Modest improvements in communications (the bulk of which are taken up by ... decidedly non-critical messages). Adtech. Another few days on the long-term weather forecast. Pervasive Panopticon surveillance, both capitalist and state, largely symbiotic. Random death from the sky if you happen to be brown-skinned.
For millionsfold increases in CPU power, and billionsfold increases in the actual number of CPUs available.
You are using a platform that can distribute that sentence to a majority of the human population, at a marginal cost that rounds to 0, in less time than it would take a human to type it.
Another few days on the weather forecast for heavily populated areas that already have a team of forecasters on staff. For the rest of the earth, we have enabled forecasts to exist at all. in 1980, if I wanted the forecast for a remote spot on earth the answer was "hire a meteorologist". Now I can have a reasonably accurate forecast sent to me hourly via a satellite constellation for a single digit percentage of the cost of hiring a meteorologist. This has HUGE implications for logistics, agriculture scientific research, etc...
Surveillance and death from the sky? The west has had no problem spying on citizens since the 1930s, and randomly killing people in less developed civilizations is a centuries long tradition for the west. All technologies have their downsides. Much like computing, metallurgy is one of the core technologies behind warfare (modern guns don't exist without steel, planes without aluminum, etc...).
Niche artists and businesses can find an audience using the internet (using ad tech, I'll note). Lives are so routinely saved by cell phone technology, that we don't even bother noting the role that technology plays. I can use google translate to have a real time conversation with a stranger on the other side of the earth without having to worry about language. I taught myself how to design PCBs and had a prototype run made by a factory in a country that I've never been to, in less than a month.
The effects of computer technology are so ubiquitous that I think they are almost invisible
Broadcast communications is an inherently rivalrous space, and the ability for any one person to reach others means of necessity that they are preempting anyone else from doing so. Given present population and life expectancy, the amount of time that can be equitably granted any individual on Earth by others is ... a small fraction of a second. The likelihood that any of my online utterances is seen by more than a few hundreds of people is very slight. I'd have a similar audience at any crowded city street corner, or on a university quadrangle.
Worse, the existence of such a channel incentivises low-value ways to fill it. Advertising, robocalls, spam, phishing attempts, and fraud. It's somewhat enlightening to look over the Greek and Roman pantheon to realise that Fama was interested only in trumpeting the pronouncements of the gods, not considering their value or veracity, and that Mercury was the god not only of messengers, but of tricksters and thieves. Herbert Melville's The Confidence Man, from which the modern term derives, was set on the first great superhighway of the United States, the Mississippi River.
Improvements in communications technology have much the same effect has handing out party favours to a room full of five-year-olds. Communications and intelligence isn't improved, though the noise floor is considerably raised.
My point isn't that a few days' additional improvement on weather forecasts have no value.
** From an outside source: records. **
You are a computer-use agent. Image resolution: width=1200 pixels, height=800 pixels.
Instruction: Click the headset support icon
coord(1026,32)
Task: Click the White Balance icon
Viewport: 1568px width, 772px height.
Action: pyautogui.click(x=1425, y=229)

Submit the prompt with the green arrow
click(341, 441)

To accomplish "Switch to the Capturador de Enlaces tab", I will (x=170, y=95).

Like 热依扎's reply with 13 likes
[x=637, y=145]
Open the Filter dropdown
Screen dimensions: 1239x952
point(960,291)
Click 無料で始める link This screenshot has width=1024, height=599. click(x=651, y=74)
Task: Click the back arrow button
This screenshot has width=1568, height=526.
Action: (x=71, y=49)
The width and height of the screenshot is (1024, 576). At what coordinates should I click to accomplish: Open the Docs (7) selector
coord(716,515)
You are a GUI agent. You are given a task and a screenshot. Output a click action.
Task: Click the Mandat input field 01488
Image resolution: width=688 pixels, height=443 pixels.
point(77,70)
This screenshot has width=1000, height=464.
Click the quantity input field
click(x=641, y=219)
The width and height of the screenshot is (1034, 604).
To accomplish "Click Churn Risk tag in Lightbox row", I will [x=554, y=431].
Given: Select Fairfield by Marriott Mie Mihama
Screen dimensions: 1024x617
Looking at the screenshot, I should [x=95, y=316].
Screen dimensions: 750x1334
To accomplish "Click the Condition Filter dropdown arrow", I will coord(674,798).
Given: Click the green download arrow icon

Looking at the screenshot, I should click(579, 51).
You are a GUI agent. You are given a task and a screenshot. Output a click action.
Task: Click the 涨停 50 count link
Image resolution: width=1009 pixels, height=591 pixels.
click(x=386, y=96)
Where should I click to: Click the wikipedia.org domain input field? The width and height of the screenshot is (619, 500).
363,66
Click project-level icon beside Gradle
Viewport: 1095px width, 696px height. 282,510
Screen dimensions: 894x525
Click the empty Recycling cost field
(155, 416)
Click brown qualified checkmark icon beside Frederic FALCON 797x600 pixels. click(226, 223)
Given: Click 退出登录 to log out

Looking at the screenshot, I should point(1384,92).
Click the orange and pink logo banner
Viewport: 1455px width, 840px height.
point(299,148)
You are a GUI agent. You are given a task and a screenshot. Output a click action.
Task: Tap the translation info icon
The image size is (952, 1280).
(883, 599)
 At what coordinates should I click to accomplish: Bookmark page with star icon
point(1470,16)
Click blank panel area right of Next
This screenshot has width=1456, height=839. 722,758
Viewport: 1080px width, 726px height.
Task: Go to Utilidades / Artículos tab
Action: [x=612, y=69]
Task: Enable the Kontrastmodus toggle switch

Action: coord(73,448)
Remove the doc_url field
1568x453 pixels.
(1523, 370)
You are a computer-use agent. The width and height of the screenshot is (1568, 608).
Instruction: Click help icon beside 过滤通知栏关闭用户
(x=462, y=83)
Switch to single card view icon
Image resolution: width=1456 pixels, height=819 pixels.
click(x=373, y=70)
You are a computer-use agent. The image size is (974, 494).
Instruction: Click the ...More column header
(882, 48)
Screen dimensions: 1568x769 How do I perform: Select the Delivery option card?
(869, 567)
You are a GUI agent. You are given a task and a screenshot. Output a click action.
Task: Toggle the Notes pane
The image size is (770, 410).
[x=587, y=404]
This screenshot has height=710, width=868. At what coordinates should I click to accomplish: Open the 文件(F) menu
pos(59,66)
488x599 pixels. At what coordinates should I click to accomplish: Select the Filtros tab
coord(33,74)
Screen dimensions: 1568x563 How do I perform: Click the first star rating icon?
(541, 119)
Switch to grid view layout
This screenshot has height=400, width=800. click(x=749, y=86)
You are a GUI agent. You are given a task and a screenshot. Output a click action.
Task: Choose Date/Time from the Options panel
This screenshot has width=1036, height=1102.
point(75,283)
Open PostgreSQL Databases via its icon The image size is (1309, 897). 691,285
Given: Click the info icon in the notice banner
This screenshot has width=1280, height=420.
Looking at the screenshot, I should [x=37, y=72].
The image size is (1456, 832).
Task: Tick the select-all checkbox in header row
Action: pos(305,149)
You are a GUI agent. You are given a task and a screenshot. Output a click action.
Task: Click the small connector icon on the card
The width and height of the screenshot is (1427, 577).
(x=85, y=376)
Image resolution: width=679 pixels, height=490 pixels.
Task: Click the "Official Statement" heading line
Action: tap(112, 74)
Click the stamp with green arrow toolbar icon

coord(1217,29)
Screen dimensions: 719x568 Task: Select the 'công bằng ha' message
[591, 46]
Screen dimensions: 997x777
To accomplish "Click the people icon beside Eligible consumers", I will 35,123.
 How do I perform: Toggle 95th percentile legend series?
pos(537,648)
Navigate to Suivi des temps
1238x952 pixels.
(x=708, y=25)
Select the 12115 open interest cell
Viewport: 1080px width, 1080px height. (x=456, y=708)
It is that in order to achieve this, MILLIONS OF TIMES increases in computer power are necessary. Which is to say that information-processing advances of an extreme degree deliver very, very modest additional benefits.
Niche artists and businesses used to find an audience the old-fasioned way: locally, because of a phenomenon known as "friction". It cost too much to move goods (or audiences) long distances, so provisioning was local. It wasn't until the rise of the factory system, mechanised transportation, branding, and advertising, that it became possible to sell goods over a range of more than a few villages or towns (with rare exceptions). The consequence now is that:
- Every manufacturer of a durable good is competing on a global basis, and production has a strong tendency to shift to where labour and environmental regulations can be most heavily suppressed.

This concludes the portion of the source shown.